Exactly when Gabriell Marden died is unclear as no burial record has yet been identified for him. A probate note added in Latin into the bottom margin of his Will confirms that it wasn’t administered until 1665. Given the current evidence it is only possible to confirm that Gabriell died sometime after mid November 1662 but before the end of 1665. It is the writer’s opinion that a date closer to the start of this period is most likely.

 

References:

  1.  Thompson, R.H. & Dickinson, M.J. – Sylloge of Coins of the British Isles – Volume 62 (The Norweb Collection) – Tokens of the British Isles 1575 – 1750. Part VIII – Middlesex and Uncertain Pieces. (London, 2011).
  2. Brushfield, T.N. – Raleghana. Part V. The History of Durham House.

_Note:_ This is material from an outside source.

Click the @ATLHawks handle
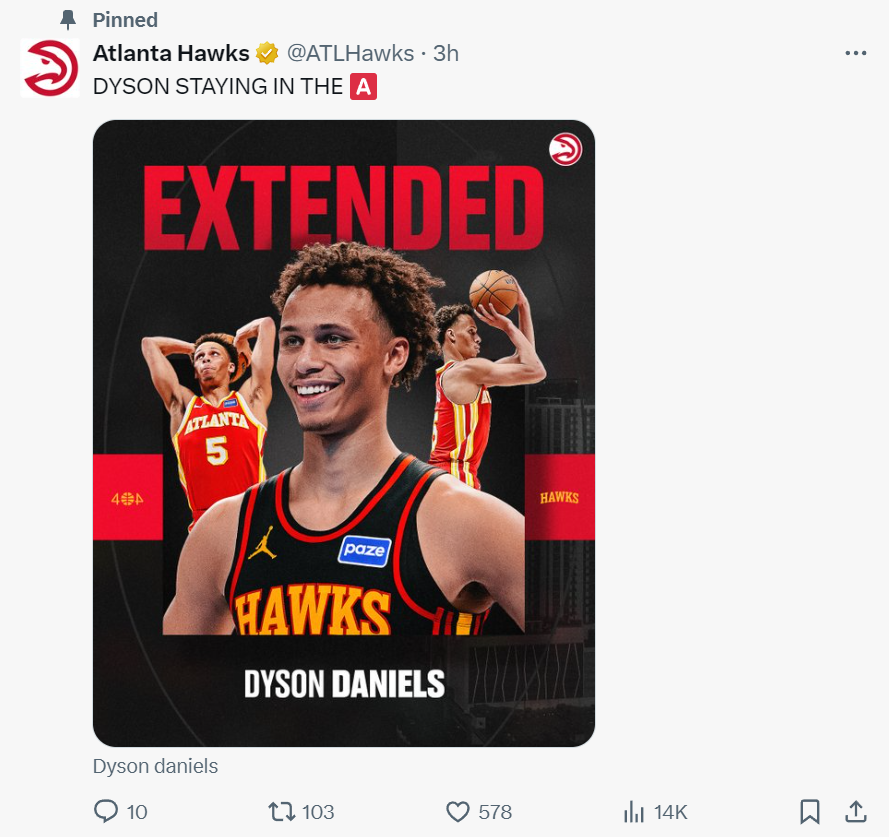 (348, 53)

Transactions of the Devonshire Association for the Advancement of Science, Literature and Art. Volume XXXV. 1903.
  3. Strype, J. – A Survey of the Cities of London and Westminster: Containing the Original, Antiquity, Increase, Modern Estate and Government of those Cities. – Corrected, Improved, and very much Enlarged Edition. (London, 1720).

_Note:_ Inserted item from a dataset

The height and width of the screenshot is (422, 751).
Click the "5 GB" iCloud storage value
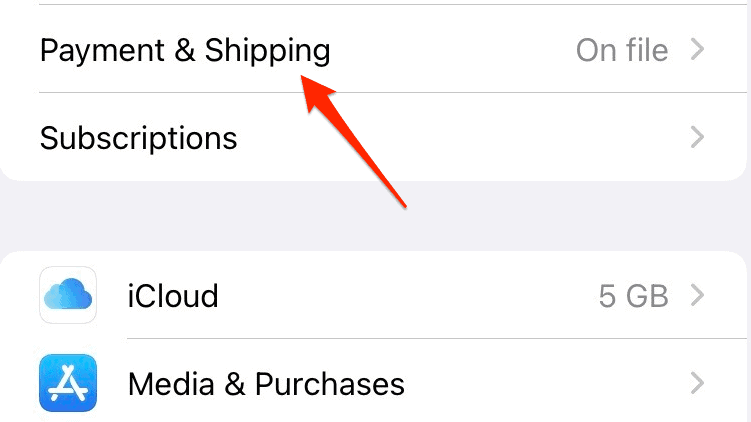632,295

  4. Latham, R.C. – The Diary of Samuel Pepys: Volume IX – 1668-9 (Harper Collins, 2010).
  5. Keene, D.J. and Harding, V. – Historical gazetteer of London before the Great Fire: Cheapside; parishes of All Hallows Honey Lane, St Martin Pomary, St Mary le Bow, St Mary Colechurch and St Pancras Soper Lane. 1987.
  6. Whitebrook, J.C. and Whitebrook, W. – London Citizens in 1651, Being a Transcription of Harleian MS. 4778.
  7. Westminster Rate Book 1634-1900 Transcriptions. Highway Rate 1663 Poor Rate Ledger 1658-1663 Overseers’ Accounts 1658-1659. Entry for Gabriell Marden of Durham Yard, 1658. Assessed via http://www.findmypast.co.uk. 
  8. PROB/11/309. National Archives (London).